Lavoro nero e sfruttamento di clandestini: 14 arresti

L’operazione della polizia tra Siracusa, Catania, Enna e Ragusa. In manette due professionisti, imprenditori agricoli e stranieri

SIRACUSA. Un'operazione della polizia di Stato di Siracusa, che impiega oltre 60 agenti, contro il lavoro nero e lo sfruttamento di clandestini fatti arrivare in Italia con la falsa promessa di un regolare contratto in cambio di una cifra compresa tra i 4 e i 5 mila euro, è in corso tra le province del capoluogo aretuseo, Catania, Enna e Ragusa.    
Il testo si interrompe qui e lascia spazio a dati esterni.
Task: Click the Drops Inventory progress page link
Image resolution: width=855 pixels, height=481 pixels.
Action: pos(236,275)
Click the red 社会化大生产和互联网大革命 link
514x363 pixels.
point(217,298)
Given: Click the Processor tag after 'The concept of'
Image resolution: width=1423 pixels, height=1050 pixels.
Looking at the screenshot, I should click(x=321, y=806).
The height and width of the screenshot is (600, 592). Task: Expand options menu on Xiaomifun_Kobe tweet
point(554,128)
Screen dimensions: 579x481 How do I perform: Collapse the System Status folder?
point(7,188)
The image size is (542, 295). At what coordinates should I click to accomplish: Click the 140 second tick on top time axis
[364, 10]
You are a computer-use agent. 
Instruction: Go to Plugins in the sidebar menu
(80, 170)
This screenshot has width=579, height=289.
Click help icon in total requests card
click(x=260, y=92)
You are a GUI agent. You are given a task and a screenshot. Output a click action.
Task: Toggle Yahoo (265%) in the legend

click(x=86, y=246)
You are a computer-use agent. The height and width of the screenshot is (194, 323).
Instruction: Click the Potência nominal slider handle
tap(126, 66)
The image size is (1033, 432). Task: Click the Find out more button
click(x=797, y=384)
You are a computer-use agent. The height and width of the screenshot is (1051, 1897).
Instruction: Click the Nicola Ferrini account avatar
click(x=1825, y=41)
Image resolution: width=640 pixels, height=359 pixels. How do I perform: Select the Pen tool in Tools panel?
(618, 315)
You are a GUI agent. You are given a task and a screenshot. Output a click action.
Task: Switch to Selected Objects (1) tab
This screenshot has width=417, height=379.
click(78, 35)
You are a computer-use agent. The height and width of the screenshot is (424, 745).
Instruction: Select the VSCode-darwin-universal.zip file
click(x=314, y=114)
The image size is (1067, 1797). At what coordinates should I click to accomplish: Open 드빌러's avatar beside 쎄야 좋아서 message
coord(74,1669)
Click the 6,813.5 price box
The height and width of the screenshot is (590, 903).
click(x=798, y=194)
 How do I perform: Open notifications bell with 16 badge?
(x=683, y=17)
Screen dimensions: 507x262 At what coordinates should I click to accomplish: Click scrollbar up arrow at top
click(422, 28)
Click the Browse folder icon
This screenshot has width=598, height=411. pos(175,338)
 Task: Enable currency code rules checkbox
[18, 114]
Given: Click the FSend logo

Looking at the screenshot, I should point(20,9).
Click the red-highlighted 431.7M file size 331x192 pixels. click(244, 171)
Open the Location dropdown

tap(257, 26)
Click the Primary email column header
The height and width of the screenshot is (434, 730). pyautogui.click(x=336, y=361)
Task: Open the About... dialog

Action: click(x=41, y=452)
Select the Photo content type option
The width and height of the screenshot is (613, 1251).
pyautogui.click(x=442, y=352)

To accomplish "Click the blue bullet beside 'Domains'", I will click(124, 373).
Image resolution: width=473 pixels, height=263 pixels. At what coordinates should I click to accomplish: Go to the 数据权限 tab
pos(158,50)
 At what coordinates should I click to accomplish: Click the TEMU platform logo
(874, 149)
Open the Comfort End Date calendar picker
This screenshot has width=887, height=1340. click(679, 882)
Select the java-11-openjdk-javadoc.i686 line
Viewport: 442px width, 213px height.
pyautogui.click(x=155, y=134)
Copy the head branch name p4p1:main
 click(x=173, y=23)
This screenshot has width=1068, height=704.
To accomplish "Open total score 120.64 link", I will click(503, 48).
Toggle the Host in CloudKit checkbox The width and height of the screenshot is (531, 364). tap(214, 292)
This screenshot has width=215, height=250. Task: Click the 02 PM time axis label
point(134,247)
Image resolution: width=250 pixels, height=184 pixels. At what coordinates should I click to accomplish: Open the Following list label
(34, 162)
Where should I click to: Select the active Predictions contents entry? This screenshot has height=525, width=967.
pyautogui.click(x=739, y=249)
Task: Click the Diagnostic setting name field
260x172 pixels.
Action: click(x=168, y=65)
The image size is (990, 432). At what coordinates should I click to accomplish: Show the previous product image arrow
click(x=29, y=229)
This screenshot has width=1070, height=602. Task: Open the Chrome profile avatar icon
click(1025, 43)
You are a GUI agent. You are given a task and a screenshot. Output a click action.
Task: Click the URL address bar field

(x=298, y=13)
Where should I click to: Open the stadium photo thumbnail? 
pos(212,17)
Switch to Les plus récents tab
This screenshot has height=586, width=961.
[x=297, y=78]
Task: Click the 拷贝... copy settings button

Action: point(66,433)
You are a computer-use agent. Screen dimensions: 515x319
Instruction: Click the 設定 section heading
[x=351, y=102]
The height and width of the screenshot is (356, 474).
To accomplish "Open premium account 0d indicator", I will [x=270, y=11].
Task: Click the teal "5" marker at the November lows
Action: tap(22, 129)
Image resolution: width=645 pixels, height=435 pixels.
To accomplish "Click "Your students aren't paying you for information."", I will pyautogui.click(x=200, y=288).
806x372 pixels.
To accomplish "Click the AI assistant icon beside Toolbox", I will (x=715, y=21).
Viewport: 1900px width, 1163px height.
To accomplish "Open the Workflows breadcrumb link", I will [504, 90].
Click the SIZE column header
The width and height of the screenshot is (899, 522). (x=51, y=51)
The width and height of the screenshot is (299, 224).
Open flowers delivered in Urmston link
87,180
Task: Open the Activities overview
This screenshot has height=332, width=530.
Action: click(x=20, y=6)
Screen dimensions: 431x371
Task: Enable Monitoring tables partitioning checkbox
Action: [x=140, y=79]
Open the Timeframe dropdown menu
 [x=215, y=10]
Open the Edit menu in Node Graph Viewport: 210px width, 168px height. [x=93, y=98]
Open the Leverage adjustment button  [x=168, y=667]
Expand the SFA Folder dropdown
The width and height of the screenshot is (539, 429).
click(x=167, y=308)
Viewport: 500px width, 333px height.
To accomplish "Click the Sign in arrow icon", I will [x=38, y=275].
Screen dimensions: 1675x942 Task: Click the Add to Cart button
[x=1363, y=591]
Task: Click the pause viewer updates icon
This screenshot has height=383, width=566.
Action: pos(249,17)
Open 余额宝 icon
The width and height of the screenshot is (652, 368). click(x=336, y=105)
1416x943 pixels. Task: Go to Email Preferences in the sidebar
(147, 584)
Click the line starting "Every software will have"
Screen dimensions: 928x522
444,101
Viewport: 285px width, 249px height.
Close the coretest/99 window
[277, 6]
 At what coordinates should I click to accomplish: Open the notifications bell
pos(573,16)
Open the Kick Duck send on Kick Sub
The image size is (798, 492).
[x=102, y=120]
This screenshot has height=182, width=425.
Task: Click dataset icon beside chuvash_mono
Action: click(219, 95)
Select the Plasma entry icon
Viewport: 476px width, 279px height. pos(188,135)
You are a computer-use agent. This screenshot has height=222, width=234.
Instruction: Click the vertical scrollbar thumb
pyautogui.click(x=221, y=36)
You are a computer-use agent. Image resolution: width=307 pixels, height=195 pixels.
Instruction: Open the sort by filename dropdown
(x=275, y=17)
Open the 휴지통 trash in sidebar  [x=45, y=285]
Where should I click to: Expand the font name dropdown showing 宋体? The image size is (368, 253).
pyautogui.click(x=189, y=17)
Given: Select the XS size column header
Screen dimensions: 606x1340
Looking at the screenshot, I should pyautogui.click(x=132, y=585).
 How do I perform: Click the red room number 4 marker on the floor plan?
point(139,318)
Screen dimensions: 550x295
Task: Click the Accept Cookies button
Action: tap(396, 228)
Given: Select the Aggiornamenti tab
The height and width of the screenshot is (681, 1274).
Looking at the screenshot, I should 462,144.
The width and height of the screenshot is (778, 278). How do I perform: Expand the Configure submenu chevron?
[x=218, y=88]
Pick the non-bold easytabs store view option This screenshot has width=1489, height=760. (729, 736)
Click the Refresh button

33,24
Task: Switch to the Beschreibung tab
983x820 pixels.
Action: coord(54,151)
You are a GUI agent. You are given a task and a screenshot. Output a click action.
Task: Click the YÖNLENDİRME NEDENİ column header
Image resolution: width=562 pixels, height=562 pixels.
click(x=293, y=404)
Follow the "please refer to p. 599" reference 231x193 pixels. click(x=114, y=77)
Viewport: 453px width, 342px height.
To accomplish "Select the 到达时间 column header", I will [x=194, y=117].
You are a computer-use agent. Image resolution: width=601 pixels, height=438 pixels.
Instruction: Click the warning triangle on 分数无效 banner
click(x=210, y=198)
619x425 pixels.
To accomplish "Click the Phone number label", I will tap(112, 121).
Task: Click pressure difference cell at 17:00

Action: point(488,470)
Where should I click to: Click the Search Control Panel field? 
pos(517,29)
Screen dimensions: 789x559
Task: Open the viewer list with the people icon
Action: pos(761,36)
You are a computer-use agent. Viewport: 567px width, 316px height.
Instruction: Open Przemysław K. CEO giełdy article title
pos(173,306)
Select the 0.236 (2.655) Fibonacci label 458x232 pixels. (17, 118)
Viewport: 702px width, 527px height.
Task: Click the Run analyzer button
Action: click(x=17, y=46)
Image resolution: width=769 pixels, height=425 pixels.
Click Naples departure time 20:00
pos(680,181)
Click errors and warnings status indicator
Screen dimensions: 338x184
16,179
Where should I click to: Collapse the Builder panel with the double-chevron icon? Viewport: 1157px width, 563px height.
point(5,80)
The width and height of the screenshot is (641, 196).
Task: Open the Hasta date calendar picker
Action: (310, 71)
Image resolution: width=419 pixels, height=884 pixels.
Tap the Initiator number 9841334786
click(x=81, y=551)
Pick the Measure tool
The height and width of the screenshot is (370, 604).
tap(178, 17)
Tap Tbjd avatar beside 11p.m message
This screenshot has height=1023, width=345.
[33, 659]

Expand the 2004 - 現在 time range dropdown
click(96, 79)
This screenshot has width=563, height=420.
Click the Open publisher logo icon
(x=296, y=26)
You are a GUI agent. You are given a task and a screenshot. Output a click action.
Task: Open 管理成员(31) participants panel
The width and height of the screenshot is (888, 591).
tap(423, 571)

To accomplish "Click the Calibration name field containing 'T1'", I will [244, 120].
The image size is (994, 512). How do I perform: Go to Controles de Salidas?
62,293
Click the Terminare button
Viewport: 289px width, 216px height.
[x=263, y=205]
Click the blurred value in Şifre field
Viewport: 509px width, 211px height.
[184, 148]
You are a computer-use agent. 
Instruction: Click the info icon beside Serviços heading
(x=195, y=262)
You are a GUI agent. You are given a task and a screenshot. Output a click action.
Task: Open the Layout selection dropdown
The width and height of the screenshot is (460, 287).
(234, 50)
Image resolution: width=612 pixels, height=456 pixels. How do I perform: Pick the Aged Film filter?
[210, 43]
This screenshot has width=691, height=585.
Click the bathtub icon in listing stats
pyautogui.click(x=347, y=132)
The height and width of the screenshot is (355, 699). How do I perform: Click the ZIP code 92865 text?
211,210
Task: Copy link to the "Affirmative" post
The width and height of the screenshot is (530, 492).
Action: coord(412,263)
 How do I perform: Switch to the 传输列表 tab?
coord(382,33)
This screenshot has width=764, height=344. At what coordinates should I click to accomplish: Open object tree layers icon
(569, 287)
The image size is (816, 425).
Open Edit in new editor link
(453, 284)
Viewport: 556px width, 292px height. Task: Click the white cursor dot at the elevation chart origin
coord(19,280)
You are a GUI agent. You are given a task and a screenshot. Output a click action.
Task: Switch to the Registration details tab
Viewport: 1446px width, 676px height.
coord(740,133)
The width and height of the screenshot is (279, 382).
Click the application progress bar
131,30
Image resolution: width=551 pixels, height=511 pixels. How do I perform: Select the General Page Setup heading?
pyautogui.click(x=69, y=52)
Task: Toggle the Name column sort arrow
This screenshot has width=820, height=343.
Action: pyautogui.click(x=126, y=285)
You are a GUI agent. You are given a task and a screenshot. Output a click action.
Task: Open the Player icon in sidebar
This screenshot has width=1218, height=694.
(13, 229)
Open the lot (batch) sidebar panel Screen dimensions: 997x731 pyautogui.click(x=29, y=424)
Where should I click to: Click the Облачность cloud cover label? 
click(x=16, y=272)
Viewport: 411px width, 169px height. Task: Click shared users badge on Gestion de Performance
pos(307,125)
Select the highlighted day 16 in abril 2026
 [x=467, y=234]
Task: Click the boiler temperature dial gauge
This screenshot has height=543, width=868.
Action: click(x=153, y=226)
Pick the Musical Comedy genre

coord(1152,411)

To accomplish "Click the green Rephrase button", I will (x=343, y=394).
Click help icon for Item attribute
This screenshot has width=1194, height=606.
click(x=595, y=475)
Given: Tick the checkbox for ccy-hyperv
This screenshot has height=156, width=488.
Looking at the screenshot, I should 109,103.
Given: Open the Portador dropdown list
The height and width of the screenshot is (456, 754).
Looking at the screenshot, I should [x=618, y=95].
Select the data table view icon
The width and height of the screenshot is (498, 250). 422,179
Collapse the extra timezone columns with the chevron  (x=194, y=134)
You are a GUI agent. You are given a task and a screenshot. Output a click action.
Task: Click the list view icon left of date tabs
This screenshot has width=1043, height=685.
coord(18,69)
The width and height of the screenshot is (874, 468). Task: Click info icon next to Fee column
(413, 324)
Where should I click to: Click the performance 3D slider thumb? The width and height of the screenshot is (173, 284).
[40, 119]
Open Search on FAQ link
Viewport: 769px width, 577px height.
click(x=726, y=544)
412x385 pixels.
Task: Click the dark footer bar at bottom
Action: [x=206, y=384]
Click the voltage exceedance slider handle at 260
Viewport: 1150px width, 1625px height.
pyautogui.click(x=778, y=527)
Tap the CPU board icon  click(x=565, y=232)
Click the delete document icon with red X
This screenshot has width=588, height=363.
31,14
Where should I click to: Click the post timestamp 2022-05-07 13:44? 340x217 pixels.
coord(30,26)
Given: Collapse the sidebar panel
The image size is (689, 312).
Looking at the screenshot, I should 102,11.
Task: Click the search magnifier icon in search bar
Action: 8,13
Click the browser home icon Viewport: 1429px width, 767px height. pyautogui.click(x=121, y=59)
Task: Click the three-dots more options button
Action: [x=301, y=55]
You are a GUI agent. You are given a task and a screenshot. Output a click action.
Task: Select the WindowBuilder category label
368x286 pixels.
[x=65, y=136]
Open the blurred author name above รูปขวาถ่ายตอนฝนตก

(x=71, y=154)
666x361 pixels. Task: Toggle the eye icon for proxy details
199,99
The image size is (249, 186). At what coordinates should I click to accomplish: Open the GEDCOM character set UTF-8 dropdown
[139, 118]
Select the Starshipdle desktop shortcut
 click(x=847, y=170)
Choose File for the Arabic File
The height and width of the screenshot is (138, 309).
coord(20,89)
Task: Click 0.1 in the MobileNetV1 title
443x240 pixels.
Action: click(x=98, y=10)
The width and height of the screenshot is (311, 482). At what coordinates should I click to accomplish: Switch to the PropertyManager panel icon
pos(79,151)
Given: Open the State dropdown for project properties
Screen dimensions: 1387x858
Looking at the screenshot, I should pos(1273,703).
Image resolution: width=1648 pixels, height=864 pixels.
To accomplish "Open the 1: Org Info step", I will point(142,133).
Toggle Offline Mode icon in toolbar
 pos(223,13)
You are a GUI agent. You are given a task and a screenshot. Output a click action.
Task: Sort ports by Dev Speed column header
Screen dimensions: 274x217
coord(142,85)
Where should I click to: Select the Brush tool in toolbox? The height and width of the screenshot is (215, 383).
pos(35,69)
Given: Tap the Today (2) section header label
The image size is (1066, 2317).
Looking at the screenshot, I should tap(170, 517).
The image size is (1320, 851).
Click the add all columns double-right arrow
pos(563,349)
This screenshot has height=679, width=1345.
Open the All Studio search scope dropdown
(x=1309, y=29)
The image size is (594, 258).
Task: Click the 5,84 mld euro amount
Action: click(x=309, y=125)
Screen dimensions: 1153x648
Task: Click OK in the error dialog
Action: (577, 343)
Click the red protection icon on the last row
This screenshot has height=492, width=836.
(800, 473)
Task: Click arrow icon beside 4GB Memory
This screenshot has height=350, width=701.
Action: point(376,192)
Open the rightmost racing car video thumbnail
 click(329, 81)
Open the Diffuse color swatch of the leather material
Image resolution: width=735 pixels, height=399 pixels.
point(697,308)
Agenti della Digos della Questura stanno eseguendo 14 ordinanze di custodia cautelare in carcere nei confronti di due professionisti, diversi imprenditori agricoli e alcuni stranieri in possesso di regolare permesso di controllo. I provvedimenti restrittivi sono stati emessi dal gip Giuseppina Storaci su richiesta del sostituto procuratore Filippo Focardi, ipotizzando, a vario titolo, i reati di favoreggiamento dell'immigrazione clandestina, corruzione, falsità ideologica in atto pubblico e violazione delle leggi sull'immigrazione. Particolari sull'operazione, denominata 'Uomini e caporali 2' perché ritenuta il seguito dell'analoga eseguita il 21 novembre del 2008 dalla Digos della Questura, saranno resi noti dal procuratore capo Ugo Rossi alle 9 durante una conferenza stampa nel Palazzo di giustizia di Siracusa.